Most adult carpet beetles are found outdoors, although they will go into homes in search of a place to lay their eggs. Unlike the larvae the adult carpet beetle mostly feeds on nectar and pollen from sources outside. Considering that carpet beetles feed on pollen they can often be found on flowers, and this is an instance of how carpet beetles can get inside homes. If you cut fresh flowers from your garden always check for carpet beetles, as their shape and size resembles the lady bug. Another difference of the adult from the larvae is that they actually like light, even night lights inside homes. This is another example of how they may enter a home when they see the night light, or any light, indoors during the night they will fly into the home. Another spot the adult carpet beetle likes to hang out is near windows. One more way a carpet beetles gets inside a home is on furniture that is being moved in. Whether it is coming out of storage or purchased slightly used, carpet beetle larvae or adults could already be nestled in it, and then will just migrate to other areas of your home once inside. Other than on or under furniture the carpet beetle can also be found on mattresses, pillows, in heating ducts, between floorboards, behind baseboards, and really any where that is hidden.

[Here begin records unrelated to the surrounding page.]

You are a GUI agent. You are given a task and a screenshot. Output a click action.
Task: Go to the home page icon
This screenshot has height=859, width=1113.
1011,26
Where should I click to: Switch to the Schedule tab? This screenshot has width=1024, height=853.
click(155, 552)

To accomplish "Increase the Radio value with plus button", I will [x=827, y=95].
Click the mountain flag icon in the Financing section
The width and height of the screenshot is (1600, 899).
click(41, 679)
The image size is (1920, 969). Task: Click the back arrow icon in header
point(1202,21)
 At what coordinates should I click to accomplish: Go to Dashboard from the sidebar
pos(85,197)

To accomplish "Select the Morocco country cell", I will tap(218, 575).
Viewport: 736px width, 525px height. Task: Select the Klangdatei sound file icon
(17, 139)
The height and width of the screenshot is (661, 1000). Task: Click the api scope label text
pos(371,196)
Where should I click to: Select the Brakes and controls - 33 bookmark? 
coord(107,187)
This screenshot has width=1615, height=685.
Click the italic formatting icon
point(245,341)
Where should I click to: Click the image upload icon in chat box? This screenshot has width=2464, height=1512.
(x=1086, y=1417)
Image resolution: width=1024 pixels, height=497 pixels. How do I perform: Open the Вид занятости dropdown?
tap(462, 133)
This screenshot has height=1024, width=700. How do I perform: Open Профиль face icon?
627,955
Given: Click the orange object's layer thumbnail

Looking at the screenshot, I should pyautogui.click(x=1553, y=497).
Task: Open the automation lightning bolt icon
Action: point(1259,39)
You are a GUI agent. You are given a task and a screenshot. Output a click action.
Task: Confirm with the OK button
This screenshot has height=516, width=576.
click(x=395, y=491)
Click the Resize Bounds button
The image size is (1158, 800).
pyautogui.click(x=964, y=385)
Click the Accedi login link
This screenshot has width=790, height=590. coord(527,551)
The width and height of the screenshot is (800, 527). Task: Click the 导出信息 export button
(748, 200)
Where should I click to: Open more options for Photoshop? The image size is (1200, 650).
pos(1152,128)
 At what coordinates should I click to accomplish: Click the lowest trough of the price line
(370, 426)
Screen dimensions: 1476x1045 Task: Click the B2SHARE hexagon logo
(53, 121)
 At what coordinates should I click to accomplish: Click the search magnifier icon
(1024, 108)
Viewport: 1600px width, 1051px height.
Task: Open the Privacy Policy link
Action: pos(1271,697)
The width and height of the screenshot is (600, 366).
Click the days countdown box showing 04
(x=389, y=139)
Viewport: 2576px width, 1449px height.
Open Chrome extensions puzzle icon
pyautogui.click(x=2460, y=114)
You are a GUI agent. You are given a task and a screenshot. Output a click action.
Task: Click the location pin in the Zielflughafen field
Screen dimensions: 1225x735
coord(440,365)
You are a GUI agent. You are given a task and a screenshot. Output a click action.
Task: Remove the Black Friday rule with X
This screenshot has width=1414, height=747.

Knowing what carpet beetles eat and where they like to live there are some other interesting things about carpet beetles one should know. The carpet beetle is a very difficult pest to control within a home. Since the carpet beetle can find food in obscure places and disperse throughout the home it is challenging to get rid of them. At any time of noticing a carpet beetle inside your home it is best to contact your local pest control company. Fortunately for the adult carpet beetle they are good fliers which helps them enter and exit homes. Unfortunately them being good fliers is not helpful for people trying to handle the infestation problem. Two things to keep in mind about what carpet beetles eat are that they enjoy soiled or stained fabrics, i.e. dirty clothes. They also are able to digest keratin, which is a protein found in animal hairs and fibers. Some older furniture used to be stuffed or padded with horse hair; also other objects inside homes may have animal hair on or in them. Keeping in mind these bizarre things about carpet beetles can also be helpful when thinking of what can be done to prevent carpet beetles from causing too much damage with in your home.